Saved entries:
◆ ◆ ◆ ◆ ◆ ◆ ◆

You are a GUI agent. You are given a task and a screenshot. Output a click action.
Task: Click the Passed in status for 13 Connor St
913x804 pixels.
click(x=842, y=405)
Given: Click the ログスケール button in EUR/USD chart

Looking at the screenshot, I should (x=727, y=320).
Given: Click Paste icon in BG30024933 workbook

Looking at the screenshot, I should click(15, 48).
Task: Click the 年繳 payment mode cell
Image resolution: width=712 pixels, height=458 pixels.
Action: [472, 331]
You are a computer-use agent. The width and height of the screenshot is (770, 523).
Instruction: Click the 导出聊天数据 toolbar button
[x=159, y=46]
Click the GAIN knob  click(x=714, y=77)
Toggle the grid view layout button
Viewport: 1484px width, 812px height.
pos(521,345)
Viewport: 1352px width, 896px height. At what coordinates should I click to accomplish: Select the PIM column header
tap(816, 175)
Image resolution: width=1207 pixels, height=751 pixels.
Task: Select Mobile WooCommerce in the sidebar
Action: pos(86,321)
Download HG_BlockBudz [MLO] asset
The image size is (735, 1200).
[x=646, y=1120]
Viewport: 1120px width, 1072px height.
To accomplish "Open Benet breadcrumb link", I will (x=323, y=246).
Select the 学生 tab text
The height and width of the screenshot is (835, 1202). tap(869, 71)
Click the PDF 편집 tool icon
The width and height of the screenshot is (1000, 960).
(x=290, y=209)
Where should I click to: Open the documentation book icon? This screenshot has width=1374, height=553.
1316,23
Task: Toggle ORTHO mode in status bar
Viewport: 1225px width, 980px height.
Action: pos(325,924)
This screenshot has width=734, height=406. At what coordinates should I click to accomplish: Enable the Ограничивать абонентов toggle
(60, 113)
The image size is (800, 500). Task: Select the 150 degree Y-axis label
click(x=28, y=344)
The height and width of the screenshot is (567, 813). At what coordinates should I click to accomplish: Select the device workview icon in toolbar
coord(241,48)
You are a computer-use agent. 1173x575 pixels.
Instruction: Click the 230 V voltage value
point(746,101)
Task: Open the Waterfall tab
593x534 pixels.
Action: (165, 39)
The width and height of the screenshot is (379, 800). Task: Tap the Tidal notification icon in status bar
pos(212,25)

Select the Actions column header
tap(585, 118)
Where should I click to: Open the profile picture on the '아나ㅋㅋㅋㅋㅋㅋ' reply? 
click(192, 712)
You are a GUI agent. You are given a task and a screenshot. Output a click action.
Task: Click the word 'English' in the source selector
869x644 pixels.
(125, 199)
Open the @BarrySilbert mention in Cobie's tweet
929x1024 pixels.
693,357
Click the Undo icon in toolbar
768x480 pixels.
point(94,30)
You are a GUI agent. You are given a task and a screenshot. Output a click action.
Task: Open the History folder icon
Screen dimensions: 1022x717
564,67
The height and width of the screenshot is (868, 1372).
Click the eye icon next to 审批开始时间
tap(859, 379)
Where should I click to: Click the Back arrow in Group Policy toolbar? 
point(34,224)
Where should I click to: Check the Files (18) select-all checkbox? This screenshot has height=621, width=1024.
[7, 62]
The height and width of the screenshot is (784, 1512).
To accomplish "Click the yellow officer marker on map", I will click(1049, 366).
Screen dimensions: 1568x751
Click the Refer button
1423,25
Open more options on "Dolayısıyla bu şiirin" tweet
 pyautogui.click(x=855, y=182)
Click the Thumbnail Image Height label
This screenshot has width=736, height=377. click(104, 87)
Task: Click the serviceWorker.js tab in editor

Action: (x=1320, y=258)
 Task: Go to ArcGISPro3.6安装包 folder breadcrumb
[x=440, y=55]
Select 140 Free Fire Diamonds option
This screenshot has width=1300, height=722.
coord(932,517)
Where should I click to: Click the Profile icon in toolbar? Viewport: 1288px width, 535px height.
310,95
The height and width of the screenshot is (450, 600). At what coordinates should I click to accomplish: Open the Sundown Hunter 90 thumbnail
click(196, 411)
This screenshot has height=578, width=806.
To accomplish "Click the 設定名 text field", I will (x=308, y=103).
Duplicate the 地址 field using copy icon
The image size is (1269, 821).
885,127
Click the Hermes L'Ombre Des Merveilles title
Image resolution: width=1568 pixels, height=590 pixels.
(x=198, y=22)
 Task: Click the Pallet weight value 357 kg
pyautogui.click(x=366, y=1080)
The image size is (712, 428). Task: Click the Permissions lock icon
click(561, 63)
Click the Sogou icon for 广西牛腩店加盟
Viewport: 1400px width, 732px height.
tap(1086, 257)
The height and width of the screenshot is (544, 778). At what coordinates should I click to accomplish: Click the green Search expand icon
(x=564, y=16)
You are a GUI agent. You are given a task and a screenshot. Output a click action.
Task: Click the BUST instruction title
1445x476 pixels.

◆ ◆ ◆ ◆ ◆ ◆ ◆

▶ What you need to do
Repeat every entry exactly, please.

▶ Finished exercise
You are a GUI agent. You are given a task and a screenshot. Output a click action.
Task: Click the Passed in status for 13 Connor St
913x804 pixels.
click(x=842, y=405)
Given: Click the ログスケール button in EUR/USD chart

Looking at the screenshot, I should (x=727, y=320).
Given: Click Paste icon in BG30024933 workbook

Looking at the screenshot, I should click(15, 48).
Task: Click the 年繳 payment mode cell
Image resolution: width=712 pixels, height=458 pixels.
Action: [472, 331]
You are a computer-use agent. The width and height of the screenshot is (770, 523).
Instruction: Click the 导出聊天数据 toolbar button
[x=159, y=46]
Click the GAIN knob  click(x=714, y=77)
Toggle the grid view layout button
Viewport: 1484px width, 812px height.
pos(521,345)
Viewport: 1352px width, 896px height. At what coordinates should I click to accomplish: Select the PIM column header
tap(816, 175)
Image resolution: width=1207 pixels, height=751 pixels.
Task: Select Mobile WooCommerce in the sidebar
Action: pos(86,321)
Download HG_BlockBudz [MLO] asset
The image size is (735, 1200).
[x=646, y=1120]
Viewport: 1120px width, 1072px height.
To accomplish "Open Benet breadcrumb link", I will (x=323, y=246).
Select the 学生 tab text
The height and width of the screenshot is (835, 1202). tap(869, 71)
Click the PDF 편집 tool icon
The width and height of the screenshot is (1000, 960).
(x=290, y=209)
Where should I click to: Open the documentation book icon? This screenshot has width=1374, height=553.
1316,23
Task: Toggle ORTHO mode in status bar
Viewport: 1225px width, 980px height.
Action: pos(325,924)
This screenshot has width=734, height=406. At what coordinates should I click to accomplish: Enable the Ограничивать абонентов toggle
(60, 113)
The image size is (800, 500). Task: Select the 150 degree Y-axis label
click(x=28, y=344)
The height and width of the screenshot is (567, 813). At what coordinates should I click to accomplish: Select the device workview icon in toolbar
coord(241,48)
You are a computer-use agent. 1173x575 pixels.
Instruction: Click the 230 V voltage value
point(746,101)
Task: Open the Waterfall tab
593x534 pixels.
Action: (165, 39)
The width and height of the screenshot is (379, 800). Task: Tap the Tidal notification icon in status bar
pos(212,25)

Select the Actions column header
tap(585, 118)
Where should I click to: Open the profile picture on the '아나ㅋㅋㅋㅋㅋㅋ' reply? 
click(192, 712)
You are a GUI agent. You are given a task and a screenshot. Output a click action.
Task: Click the word 'English' in the source selector
869x644 pixels.
(125, 199)
Open the @BarrySilbert mention in Cobie's tweet
929x1024 pixels.
693,357
Click the Undo icon in toolbar
768x480 pixels.
point(94,30)
You are a GUI agent. You are given a task and a screenshot. Output a click action.
Task: Open the History folder icon
Screen dimensions: 1022x717
564,67
The height and width of the screenshot is (868, 1372).
Click the eye icon next to 审批开始时间
tap(859, 379)
Where should I click to: Click the Back arrow in Group Policy toolbar? 
point(34,224)
Where should I click to: Check the Files (18) select-all checkbox? This screenshot has height=621, width=1024.
[7, 62]
The height and width of the screenshot is (784, 1512).
To accomplish "Click the yellow officer marker on map", I will click(1049, 366).
Screen dimensions: 1568x751
Click the Refer button
1423,25
Open more options on "Dolayısıyla bu şiirin" tweet
 pyautogui.click(x=855, y=182)
Click the Thumbnail Image Height label
This screenshot has width=736, height=377. click(104, 87)
Task: Click the serviceWorker.js tab in editor

Action: (x=1320, y=258)
 Task: Go to ArcGISPro3.6安装包 folder breadcrumb
[x=440, y=55]
Select 140 Free Fire Diamonds option
This screenshot has width=1300, height=722.
coord(932,517)
Where should I click to: Click the Profile icon in toolbar? Viewport: 1288px width, 535px height.
310,95
The height and width of the screenshot is (450, 600). At what coordinates should I click to accomplish: Open the Sundown Hunter 90 thumbnail
click(196, 411)
This screenshot has height=578, width=806.
To accomplish "Click the 設定名 text field", I will (x=308, y=103).
Duplicate the 地址 field using copy icon
The image size is (1269, 821).
885,127
Click the Hermes L'Ombre Des Merveilles title
Image resolution: width=1568 pixels, height=590 pixels.
(x=198, y=22)
 Task: Click the Pallet weight value 357 kg
pyautogui.click(x=366, y=1080)
The image size is (712, 428). Task: Click the Permissions lock icon
click(561, 63)
Click the Sogou icon for 广西牛腩店加盟
Viewport: 1400px width, 732px height.
tap(1086, 257)
The height and width of the screenshot is (544, 778). At what coordinates should I click to accomplish: Click the green Search expand icon
(x=564, y=16)
You are a GUI agent. You are given a task and a screenshot. Output a click action.
Task: Click the BUST instruction title
1445x476 pixels.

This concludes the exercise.